Since real estate is
considered a non-traditional asset, the custodial and
administrative services needed to maintain them require careful
research, extensive paperwork, and additional IRS-reporting
methods. Therefore, traditional investment firms such as banks,
brokerage houses, trust companies, and credit unions are
unwilling to undertake the additional challenges. In other
words, there is not enough revenue generated to warrant the
additional administration needed for each client and their
individual transactions.
Additionally, these
custodians must be separately licensed by the Employee Plans
Division of the IRS and restrict their IRA clients to a limited
set of investments. Their specific structure or license may
restrict them from certain types of investments, or they may not
be organized to profit from any investment other than their own
proprietary investments (i.e. mutual fund companies).
|
|
Real Estate
IRA Structure
There are two ways that
an investor can use their IRA to purchase investment real estate and
it truly depends on the investment objectives and time horizon of
the IRA and its owner.
Direct Investment
through the IRA
An investor may use
their IRA, directly, to purchase investment real estate either
outright (complete purchase price) or as a down payment and carry a
mortgage for the remaining amount.
An investor may choose
to use their IRA as a down payment and mortgage the remaining
amount.
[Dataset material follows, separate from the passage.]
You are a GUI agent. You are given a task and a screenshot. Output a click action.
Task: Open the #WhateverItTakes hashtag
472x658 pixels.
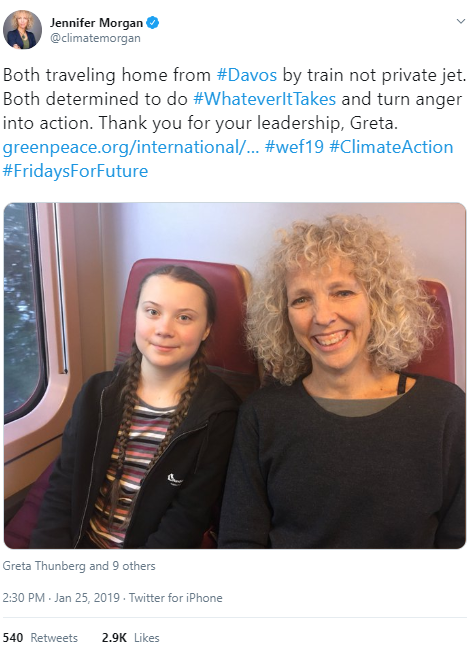(264, 99)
However, the IRS and the Employee Retirement Income Security
Act (ERISA) have restricted the
type of loan to a “non-recourse” loan. Essentially, a non-recourse
loan is one that the IRA owner may not personally guarantee the
mortgage. Should the property go into default, the lender may not
look to the IRA or IRA owner for additional funds. The lender can
only repossess the property.
Typically, the loan
terms of a “non-recourse” type of loan are not the most conducive to
investors. Currently, the down payment terms are restricted to a
minimum of 30-35% and the only payment program offered is a
principal and interest loan that is fixed for the first 5 years and
than becomes variable.
Advantages
Disadvantages
-
Limited number of
traditional lenders available
-
Need for larger down
payment
-
Lack of investor
friendly mortgage terms
-
Increased/variable
custodian fees
-
Limited allowance of
real estate investments (i.e. rehab, pre-construction)
-
Lower investment
returns
Passive Investment
through a Limited Liability Company
An investor may use
their IRA to purchase a majority interest in a Limited Liability
Company (LLC) that primarily invests in real estate and thus pass on
income and appreciation as dividends or distributions. This option
does carry some additional administrative rules and governance, but
can be offset by the favorable lending terms and the increased
return on investment.
According to Federal
guidelines, if an IRA purchases an interest in an LLC, the IRA and
its owner (in combination) must own less than 100% of the available
shares. In other words, an IRA cannot be the only member of an LLC,
there must be at least one other individual or entity. This
individual or entity may not be a “disqualified person” (discussed
in Real Estate IRA Basic Rules section).
The loans available
under this arrangement are more favorable than if the IRA were to
secure the mortgage itself. Typically, a traditional lender will
require a minimum down payment of 20-25% and the payment programs
can range from a traditional 30 year fixed to an interest only
payment. The lender is able to offer these terms because the IRA
owner is allowed to personally guarantee the mortgage, thus
alleviating a lot of the default risk.
Advantages
-
Unlimited investment
choices
-
Greater number of
available mortgage lenders
-
Smaller down payment
requirements
-
Greater number of
investor friendly mortgage terms
-
Unlimited allowance
of real estate transactions (i.e. rehab, pre-construction)
-
Lower/fixed
custodian fees
-
Higher investment
returns
Disadvantages
-
Need for additional
partners or investors
-
Additional annual
administrative costs
-
Increased challenge
in adding dollars to investment objectives
|
|
Real Estate IRA Basic Rules
Real estate transactions within an IRA must be completed within
certain IRS and ERISA guidelines. Real Estate must be purchased for
investment purposes only and must be in accordance with the
following:
-
A qualified plan may not, directly or indirectly, sell,
exchange, or lease any property with its owner or “disqualified
person”. This includes lending money, extending credit,
furnishing goods, services, or facilities.
-
A qualified plan, qualified plan owner, and disqualified person
may not, directly or indirectly, own 100 percent of the shares
of a limited liability company (in combination).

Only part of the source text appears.